After a peaceful night warmed by your wood-burner in the cosy lodge you’ll enter the park through its more remote northern gateway. Cotopaxi’s (very) occasionally active peak towers above its rumpled skirts of highland moor, blanketed with a tundra-like vegetation of altitude-resistant shrubs and flowers.
The park is inhabited by over 90 species of bird from pocket-sized hummingbirds to giant condors and a variety of hardy mammals including deer, rabbits, Andean foxes and puma, which shelter from view in the lacy veils of frequent swirly mists. You have the opportunity to walk the trail surrounding the stunningly reflective Lake Limpiopungo, ringed by bird-filled reed beds. Alternatively, drive up the steep rocky road on the volcano’s flanks to the snow line at 4,800m for mesmerising views over the wilderness of the park below (caution is required here – the air is very rarefied at this altitude).

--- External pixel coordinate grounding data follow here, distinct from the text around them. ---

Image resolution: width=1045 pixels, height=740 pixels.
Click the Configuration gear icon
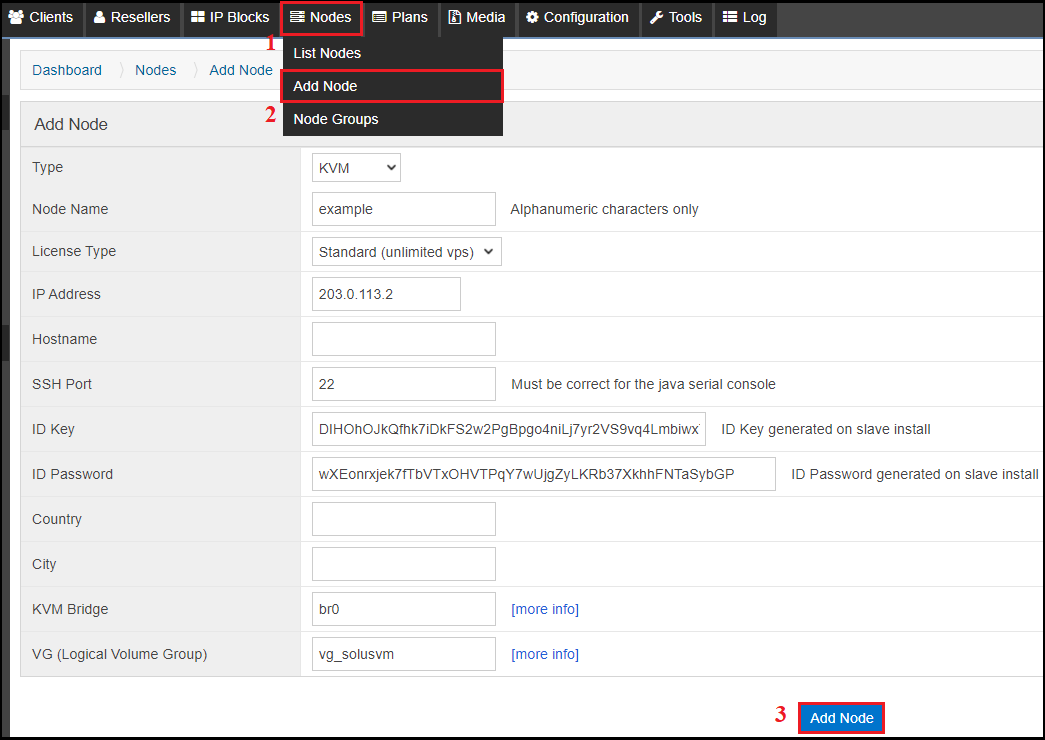pyautogui.click(x=532, y=17)
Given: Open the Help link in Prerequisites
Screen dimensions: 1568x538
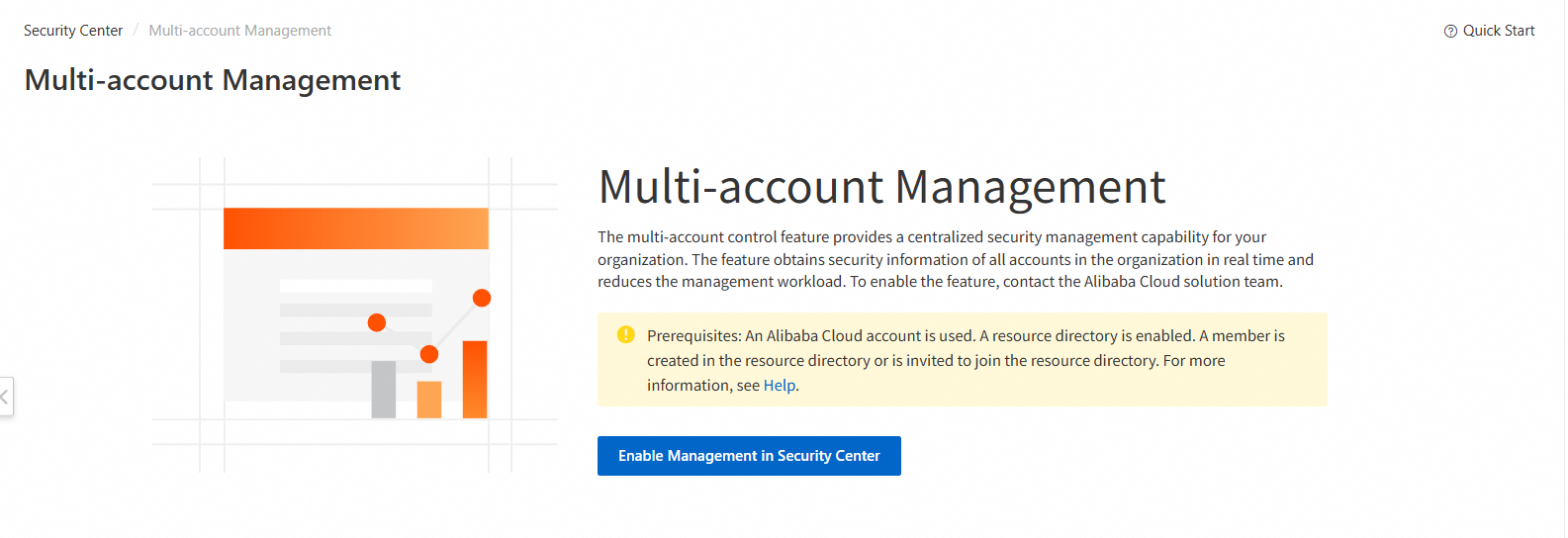Looking at the screenshot, I should tap(779, 386).
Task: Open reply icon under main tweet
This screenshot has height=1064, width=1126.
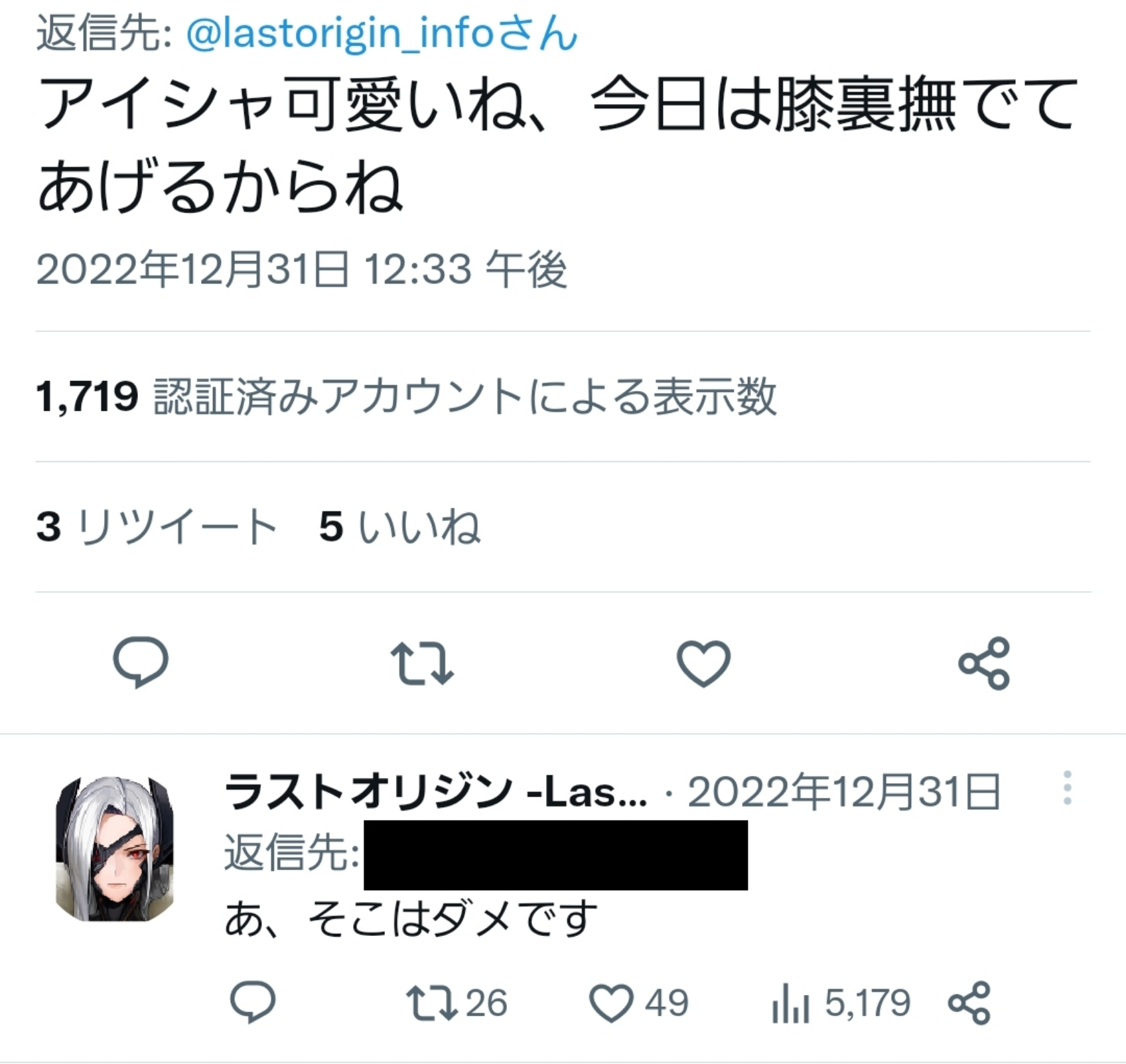Action: (141, 662)
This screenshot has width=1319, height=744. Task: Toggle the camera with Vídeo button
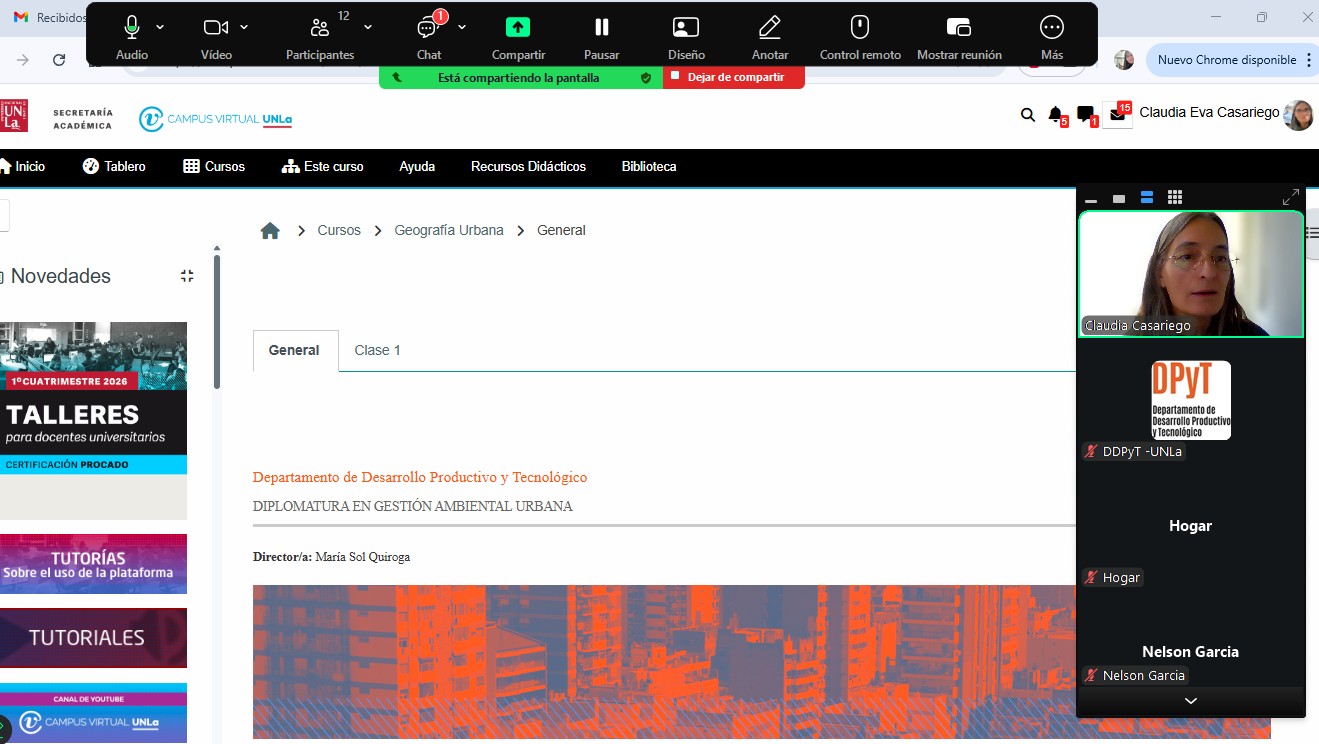[215, 28]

You may choose to have lunch at Tambopaxi Lodge before driving west to Quilotoa, an extinct volcano whose crater harbours a shimmering blue-green lagoon. En route you may call in at one of the many regional indigenous markets: Saquisili, Pujili or Zumbahua; choose your village according to your day of travel. The normally sleepy towns are transformed with stalls piled high with fruit, household and artisan goods – it’s not just for tourists – truly an authentic experience. Another stop can be made at the artists’ town Tigua, where the landscapes are particularly exquisite. Patchwork quilts of amber and emerald fields worked by farmers wearing bright red ponchos are dotted with thatched adobe cottages.
Approaching Quilotoa you’ll take a purple lupin-fringed road up to a viewpoint over the lake at Shalala. Continue to spend another cosy night at a welcoming, family-run countryside lodge in the hamlet of Chugchillan.